Understanding the mechanisms driving the ocean’s anthropogenic carbon reservoir under changing emissions

Understanding the mechanisms governing the evolution of the ocean’s anthropogenic carbon reservoir is critical for assessing its role in the global carbon cycle and susceptibility of the ocean carbon sink to climate change. Anthropogenic carbon, primarily from fossil fuel burning, interacts with and alters the natural carbon cycle, increasing the vulnerability of surface waters to natural carbon leaks. To address these dynamics, we quantify the mechanisms affecting oceanic anthropogenic carbon, including ocean circulation, biological production, and carbonate chemistry, using the Max Planck Institute Earth System Model.
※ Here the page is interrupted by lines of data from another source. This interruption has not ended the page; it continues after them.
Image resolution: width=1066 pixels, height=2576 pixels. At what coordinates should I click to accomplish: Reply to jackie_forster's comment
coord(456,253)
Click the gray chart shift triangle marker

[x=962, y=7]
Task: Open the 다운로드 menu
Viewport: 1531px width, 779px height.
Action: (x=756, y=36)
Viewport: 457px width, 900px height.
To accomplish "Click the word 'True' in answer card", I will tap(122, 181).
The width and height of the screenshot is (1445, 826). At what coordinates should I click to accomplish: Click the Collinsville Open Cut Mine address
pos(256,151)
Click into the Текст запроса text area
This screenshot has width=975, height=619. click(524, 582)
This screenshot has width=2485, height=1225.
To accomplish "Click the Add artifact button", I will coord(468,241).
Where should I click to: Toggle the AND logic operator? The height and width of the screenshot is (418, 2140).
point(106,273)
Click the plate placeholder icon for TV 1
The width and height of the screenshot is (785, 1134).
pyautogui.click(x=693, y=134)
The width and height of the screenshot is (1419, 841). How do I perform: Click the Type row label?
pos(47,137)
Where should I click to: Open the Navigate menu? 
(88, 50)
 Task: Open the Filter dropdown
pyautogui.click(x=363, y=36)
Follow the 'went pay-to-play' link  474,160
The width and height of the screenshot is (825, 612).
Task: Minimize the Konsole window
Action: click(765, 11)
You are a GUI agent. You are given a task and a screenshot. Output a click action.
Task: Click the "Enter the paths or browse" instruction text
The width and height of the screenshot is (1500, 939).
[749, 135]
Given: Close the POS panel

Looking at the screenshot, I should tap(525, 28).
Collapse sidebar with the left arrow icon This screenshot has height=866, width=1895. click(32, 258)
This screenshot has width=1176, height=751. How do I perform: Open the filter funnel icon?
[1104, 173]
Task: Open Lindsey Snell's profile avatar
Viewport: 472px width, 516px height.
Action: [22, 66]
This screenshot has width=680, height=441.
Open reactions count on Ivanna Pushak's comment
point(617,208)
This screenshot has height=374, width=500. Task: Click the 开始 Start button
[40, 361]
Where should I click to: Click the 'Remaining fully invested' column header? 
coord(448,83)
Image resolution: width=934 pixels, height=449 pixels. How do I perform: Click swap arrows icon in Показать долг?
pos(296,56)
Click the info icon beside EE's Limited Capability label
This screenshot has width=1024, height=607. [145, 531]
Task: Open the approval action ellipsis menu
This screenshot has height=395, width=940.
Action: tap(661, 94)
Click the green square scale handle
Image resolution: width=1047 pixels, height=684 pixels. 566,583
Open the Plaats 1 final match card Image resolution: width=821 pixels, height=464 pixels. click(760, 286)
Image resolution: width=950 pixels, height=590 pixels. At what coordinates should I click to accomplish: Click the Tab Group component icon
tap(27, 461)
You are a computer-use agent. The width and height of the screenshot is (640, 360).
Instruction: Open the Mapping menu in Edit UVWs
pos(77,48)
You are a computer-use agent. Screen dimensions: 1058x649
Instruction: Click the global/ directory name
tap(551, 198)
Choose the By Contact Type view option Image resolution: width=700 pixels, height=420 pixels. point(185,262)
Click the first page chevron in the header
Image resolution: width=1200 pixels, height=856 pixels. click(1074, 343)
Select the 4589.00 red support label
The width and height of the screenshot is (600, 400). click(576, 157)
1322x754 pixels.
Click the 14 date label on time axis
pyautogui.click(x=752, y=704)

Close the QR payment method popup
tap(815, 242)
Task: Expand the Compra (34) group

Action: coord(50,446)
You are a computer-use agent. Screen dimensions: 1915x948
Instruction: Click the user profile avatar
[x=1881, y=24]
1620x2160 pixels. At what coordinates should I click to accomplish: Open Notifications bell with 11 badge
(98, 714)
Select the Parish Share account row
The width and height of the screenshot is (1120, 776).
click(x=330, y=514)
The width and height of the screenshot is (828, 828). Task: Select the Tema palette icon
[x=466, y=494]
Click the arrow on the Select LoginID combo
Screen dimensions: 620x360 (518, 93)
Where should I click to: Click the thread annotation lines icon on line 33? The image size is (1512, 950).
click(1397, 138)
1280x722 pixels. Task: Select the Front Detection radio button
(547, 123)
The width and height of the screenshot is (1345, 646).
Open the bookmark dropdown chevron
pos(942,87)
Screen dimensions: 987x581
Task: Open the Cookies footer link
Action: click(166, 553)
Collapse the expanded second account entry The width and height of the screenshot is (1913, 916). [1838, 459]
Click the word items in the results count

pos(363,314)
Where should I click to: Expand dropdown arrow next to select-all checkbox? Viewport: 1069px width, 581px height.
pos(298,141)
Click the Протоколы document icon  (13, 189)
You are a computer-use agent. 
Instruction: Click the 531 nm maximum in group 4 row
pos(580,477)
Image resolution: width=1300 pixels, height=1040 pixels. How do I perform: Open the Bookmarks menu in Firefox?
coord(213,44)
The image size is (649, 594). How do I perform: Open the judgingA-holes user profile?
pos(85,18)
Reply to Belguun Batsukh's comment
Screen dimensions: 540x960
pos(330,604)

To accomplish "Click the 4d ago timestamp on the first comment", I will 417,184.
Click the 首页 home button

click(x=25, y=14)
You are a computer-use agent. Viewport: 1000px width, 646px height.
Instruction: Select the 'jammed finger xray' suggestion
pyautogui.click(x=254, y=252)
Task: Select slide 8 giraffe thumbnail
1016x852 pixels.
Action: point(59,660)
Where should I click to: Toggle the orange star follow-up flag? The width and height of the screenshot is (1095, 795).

By disentangling the multi-factors through separating the evolutions of natural carbon—pre-industrial oceanic carbon pools—and anthropogenic carbon, we aim to develop a clearer and more comprehensive understanding of the ocean carbon cycle. Utilizing idealized emissions-driven simulations, we assess the sensitivity of the ocean carbon sink under varying emission pathways, such as increasing and decreasing CO₂ emissions. This mechanistic understanding is crucial to understanding the vulnerability of the ocean carbon sink and monitoring the carbon budget. By linking these insights to the Transient Climate Response to cumulative CO₂ Emissions (TCRE), this study contributes to a framework for evaluating carbon cycle feedback under diverse emission pathways.